The easiest way to do this would to to write a pure python implementation using Python ints of a masked integer sampler.  This way you could draw unsigned integers and then treat this as a bit pool.  You would than take the number of bits needed for your integer, transform these to be a Python int, and finally apply the mask.  

This is how integers are generated in the legacy Random state code.  

Kevin


On Sat, Aug 19, 2023, 15:43 Dan Schult <dschult@colgate.edu> wrote:
How can we use numpy's random `integers` function to get uniformly selected integers from an arbitrarily large `high` limit? This is important when dealing with exact probabilities in combinatorially large solution spaces.

I propose that we add the capability for `integers` to construct arrays of type object_ by having it construct python int's as the objects in the returned array. This would allow arbitrarily large integers.

The Python random library's `randrange` constructs values for arbitrary upper limits -- and they are exact when using subclasses of `random.Random` with a `getrandbits` methods (which includes the default rng for most operating systems).

Numpy's random `integers` function rightfully raises on `integers(20**20, dtype=int64)` because the upper limit is above what can be held in an `int64`. But Python `int` objects store arbitrarily large integers. So I would expect `integers(20**20, dtype=object)` to create random integers on the desired range. Instead a TypeError is raised `Unsupported dtype dtype('O') for integers`. It seems we could provide support for dtype('O') by constructing Python `int` values and this would allow arbitrarily large ranges of integers.

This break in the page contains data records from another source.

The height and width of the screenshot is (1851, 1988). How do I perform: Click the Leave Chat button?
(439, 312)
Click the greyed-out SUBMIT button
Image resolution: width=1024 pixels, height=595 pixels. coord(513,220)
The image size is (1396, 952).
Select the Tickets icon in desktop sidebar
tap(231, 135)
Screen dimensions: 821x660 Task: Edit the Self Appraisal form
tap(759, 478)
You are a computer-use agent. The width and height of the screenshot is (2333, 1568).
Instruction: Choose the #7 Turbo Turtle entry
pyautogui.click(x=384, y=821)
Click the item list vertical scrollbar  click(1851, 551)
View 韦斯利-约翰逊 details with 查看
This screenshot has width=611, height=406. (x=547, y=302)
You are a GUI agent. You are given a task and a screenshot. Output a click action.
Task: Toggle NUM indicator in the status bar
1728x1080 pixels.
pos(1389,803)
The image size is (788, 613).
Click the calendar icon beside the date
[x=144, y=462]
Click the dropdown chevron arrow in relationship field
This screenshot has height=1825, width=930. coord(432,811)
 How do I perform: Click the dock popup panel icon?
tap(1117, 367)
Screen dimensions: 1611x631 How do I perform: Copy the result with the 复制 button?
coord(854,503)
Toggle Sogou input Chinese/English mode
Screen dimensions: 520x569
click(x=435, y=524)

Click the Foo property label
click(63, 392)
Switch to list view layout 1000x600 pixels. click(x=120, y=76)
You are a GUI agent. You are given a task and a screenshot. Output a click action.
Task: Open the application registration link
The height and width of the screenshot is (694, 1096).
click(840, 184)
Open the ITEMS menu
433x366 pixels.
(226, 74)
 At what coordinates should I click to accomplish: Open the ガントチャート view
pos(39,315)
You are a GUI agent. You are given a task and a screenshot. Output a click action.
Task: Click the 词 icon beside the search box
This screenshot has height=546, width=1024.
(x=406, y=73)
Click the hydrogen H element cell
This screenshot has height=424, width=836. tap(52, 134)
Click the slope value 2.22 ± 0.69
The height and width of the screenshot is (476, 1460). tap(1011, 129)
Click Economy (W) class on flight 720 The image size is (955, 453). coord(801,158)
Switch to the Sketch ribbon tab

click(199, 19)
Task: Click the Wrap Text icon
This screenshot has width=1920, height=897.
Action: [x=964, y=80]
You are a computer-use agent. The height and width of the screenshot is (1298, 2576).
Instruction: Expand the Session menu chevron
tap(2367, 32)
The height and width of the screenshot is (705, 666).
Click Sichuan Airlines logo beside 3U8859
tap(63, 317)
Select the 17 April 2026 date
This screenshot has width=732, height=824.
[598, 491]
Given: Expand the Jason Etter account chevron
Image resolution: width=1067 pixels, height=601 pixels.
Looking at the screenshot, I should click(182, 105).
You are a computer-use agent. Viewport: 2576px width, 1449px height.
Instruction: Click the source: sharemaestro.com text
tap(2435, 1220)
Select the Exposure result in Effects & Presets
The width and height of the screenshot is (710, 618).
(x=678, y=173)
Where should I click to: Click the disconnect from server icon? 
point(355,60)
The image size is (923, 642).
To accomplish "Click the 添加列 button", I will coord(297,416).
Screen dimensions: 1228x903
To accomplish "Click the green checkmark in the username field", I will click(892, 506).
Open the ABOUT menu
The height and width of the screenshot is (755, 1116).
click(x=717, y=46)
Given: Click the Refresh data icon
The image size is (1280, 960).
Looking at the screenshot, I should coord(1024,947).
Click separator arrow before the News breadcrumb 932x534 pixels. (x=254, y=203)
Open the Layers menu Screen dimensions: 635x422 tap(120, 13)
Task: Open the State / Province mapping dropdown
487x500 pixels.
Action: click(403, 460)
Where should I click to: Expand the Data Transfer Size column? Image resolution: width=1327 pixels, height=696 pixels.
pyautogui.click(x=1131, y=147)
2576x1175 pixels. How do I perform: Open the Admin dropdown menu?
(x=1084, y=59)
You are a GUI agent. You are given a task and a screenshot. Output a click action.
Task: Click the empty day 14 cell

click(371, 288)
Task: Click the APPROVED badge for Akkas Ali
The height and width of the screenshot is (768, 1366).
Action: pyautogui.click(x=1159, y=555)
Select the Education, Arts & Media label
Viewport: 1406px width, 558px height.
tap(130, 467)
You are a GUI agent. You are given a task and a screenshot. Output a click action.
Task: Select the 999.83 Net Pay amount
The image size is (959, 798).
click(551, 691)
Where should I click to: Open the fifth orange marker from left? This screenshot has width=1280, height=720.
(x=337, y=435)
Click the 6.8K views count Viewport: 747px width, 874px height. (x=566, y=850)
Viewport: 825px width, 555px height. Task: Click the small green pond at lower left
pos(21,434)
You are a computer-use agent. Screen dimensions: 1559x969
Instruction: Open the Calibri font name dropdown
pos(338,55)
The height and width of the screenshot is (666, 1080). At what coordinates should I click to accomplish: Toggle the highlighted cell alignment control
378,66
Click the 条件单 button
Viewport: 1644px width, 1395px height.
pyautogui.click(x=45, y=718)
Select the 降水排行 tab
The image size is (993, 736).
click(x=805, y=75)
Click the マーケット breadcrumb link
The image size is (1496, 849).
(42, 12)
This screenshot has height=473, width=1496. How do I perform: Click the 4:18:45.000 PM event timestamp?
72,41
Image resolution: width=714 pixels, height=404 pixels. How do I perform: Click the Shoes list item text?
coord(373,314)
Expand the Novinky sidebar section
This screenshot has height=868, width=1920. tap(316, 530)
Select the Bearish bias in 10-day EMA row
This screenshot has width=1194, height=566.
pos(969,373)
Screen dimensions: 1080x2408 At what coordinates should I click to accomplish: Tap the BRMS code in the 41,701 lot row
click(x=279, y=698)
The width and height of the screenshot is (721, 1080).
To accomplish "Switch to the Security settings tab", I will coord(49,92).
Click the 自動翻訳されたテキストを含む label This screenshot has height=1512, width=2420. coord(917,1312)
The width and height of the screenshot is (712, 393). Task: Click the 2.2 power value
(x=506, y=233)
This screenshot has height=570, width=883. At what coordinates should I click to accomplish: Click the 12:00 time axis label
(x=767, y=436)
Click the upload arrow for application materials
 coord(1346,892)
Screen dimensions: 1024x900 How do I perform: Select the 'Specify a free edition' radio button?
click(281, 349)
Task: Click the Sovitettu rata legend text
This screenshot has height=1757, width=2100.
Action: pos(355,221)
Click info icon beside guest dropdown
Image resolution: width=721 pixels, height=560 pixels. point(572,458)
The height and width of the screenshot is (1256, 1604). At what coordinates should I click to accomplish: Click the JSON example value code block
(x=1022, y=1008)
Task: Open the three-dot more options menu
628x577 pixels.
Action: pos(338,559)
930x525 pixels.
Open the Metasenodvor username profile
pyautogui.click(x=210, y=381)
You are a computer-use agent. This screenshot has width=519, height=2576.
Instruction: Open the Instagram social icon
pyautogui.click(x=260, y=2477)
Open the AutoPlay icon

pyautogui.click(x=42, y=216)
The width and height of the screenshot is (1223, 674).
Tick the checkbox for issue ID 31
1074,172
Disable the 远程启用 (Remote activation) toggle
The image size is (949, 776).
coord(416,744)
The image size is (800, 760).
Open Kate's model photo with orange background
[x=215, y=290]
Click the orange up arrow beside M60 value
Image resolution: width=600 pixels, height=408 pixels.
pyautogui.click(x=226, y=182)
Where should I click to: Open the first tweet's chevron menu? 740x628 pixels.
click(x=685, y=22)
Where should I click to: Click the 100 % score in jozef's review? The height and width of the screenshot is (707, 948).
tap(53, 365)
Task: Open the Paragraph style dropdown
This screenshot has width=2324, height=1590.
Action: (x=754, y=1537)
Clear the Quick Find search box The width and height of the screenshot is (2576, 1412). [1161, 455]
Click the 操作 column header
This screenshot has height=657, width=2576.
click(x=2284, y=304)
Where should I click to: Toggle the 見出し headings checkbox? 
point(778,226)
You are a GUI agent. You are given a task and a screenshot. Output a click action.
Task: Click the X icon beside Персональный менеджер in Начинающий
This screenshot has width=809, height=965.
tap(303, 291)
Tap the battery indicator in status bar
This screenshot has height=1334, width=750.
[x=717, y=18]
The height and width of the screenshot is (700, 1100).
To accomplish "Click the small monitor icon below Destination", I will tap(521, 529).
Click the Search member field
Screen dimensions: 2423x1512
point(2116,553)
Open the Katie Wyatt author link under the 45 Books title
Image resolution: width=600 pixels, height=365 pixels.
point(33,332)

The core of this functionality would be close to the seven lines used in [the code of random.Random._randbelow](https://github.com/python/cpython/blob/eb953d6e4484339067837020f77eecac61f8d4f8/Lib/random.py#L242) which
1) finds the number of bits needed to describe the `high` argument.
2) generates that number of random bits.
3) converts them to a python int and checks if it is larger than the input `high`. If so, repeat from step 2.

I realize that people can just use `random.randrange` to obtain this functionality, but that doesn't return an array, and uses a different RNG possibly requiring tracking two RNG states.